Page =
● ● ● ● ● ● ●

From: Brian Bloniarz <bmb@athenacr•com>
To: Eric Dumazet <eric.dumazet@gmail•com>
Cc: David Miller <davem@davemloft•net>,
therbert@google•com, netdev@vger•kernel.org, rick.jones2@hp•com
Subject: Re: [PATCH net-next-2.6] net: sk_add_backlog() take rmem_alloc into account
Date: Wed, 28 Apr 2010 11:41:12 -0400 [thread overview]
Message-ID: <4BD85718.5000404@athenacr.com> (raw)
In-Reply-To: <1272399662.2343.12.camel@edumazet-laptop>
Eric Dumazet wrote:
> Le mardi 27 avril 2010 à 19:37 +0200, Eric Dumazet a écrit :
>
>> We might use the ticket spinlock paradigm to let writers go in parallel
>> and let the user the socket lock
>>
>> Instead of having the bh_lock_sock() to protect receive_queue *and*
>> backlog, writers get a unique slot in a table, that 'user' can handle
>> later.
>>
>> Or serialize writers (before they try to bh_lock_sock()) with a
>> dedicated lock, so that user has 50% chances to get the sock lock,
>> contending with at most one writer.
>
> Following patch fixes the issue for me, with little performance hit on
> fast path.

● ● ● ● ● ● ●

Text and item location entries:
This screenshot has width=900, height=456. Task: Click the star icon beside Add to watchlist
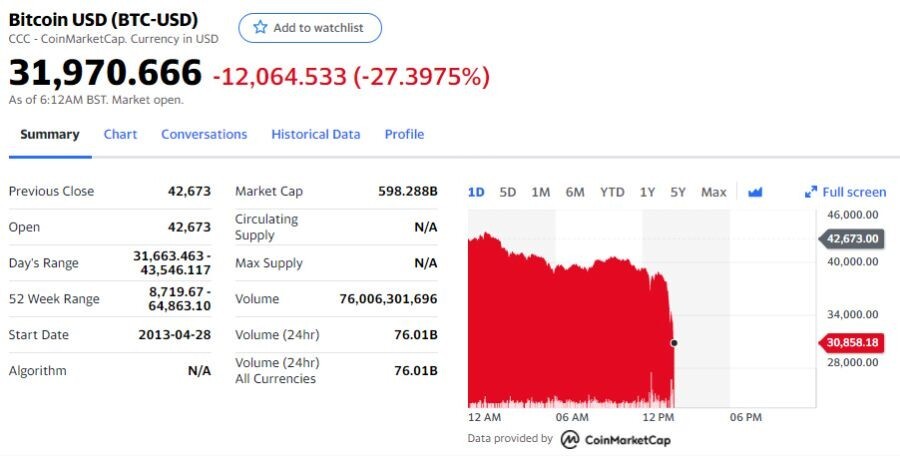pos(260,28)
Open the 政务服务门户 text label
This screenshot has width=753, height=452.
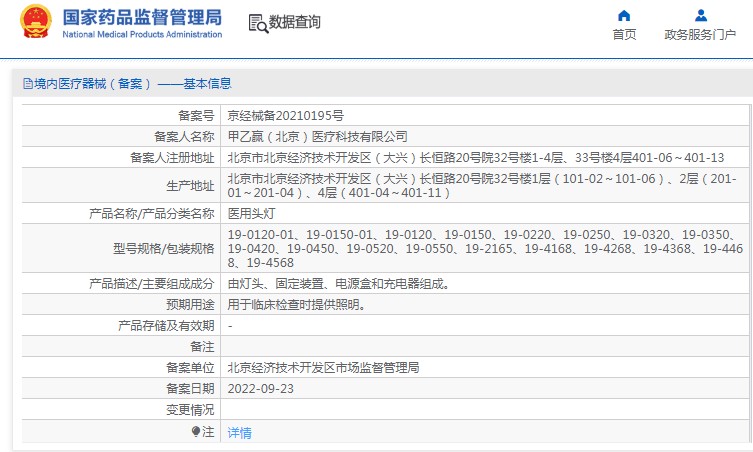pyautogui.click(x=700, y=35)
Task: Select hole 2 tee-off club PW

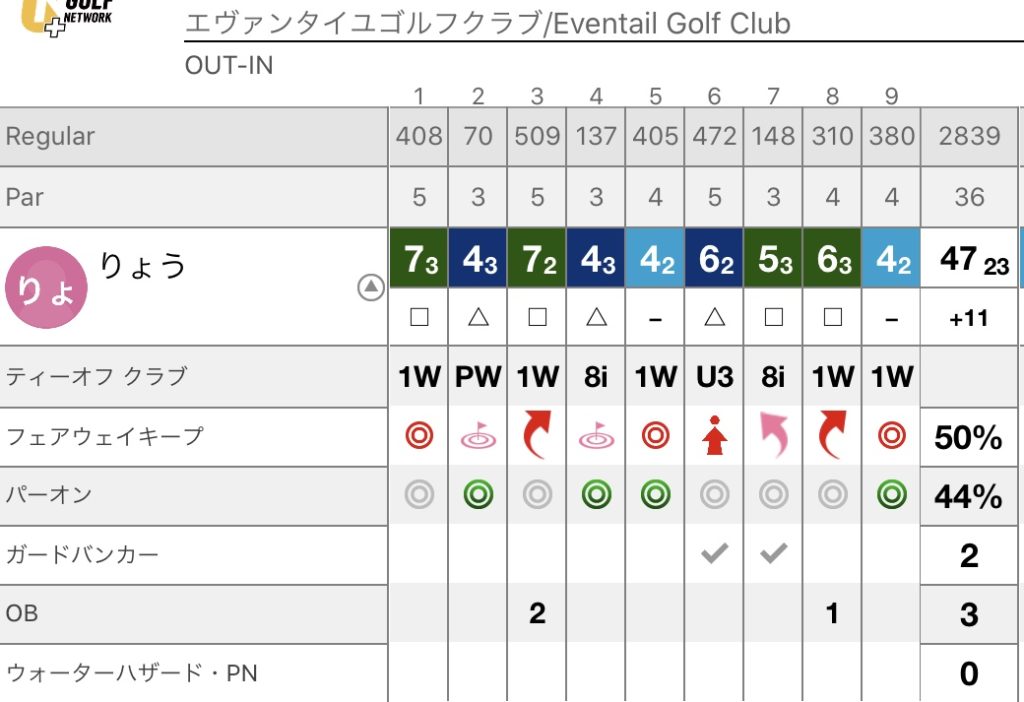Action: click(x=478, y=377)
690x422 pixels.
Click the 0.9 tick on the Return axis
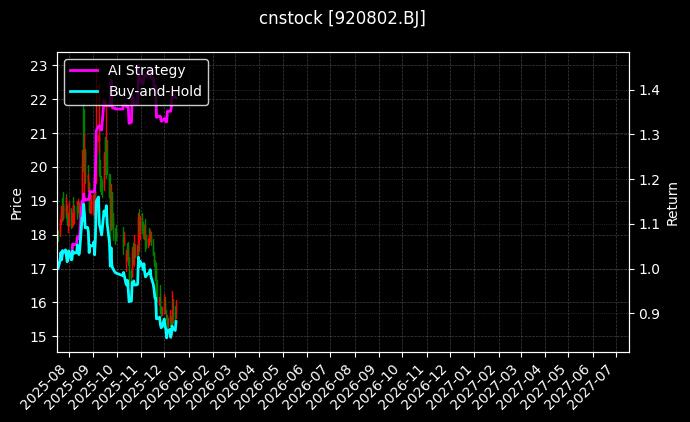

● ● ● ● ● ● ●

Instruction = Copy word for word the passage of the mailing list reply that begins with "From: Brian Bloniarz" and runs through "Message-ID: <4BD85718.5000404@athenacr.com> (raw)".

Response below =
From: Brian Bloniarz <bmb@athenacr•com>
To: Eric Dumazet <eric.dumazet@gmail•com>
Cc: David Miller <davem@davemloft•net>,
therbert@google•com, netdev@vger•kernel.org, rick.jones2@hp•com
Subject: Re: [PATCH net-next-2.6] net: sk_add_backlog() take rmem_alloc into account
Date: Wed, 28 Apr 2010 11:41:12 -0400 [thread overview]
Message-ID: <4BD85718.5000404@athenacr.com> (raw)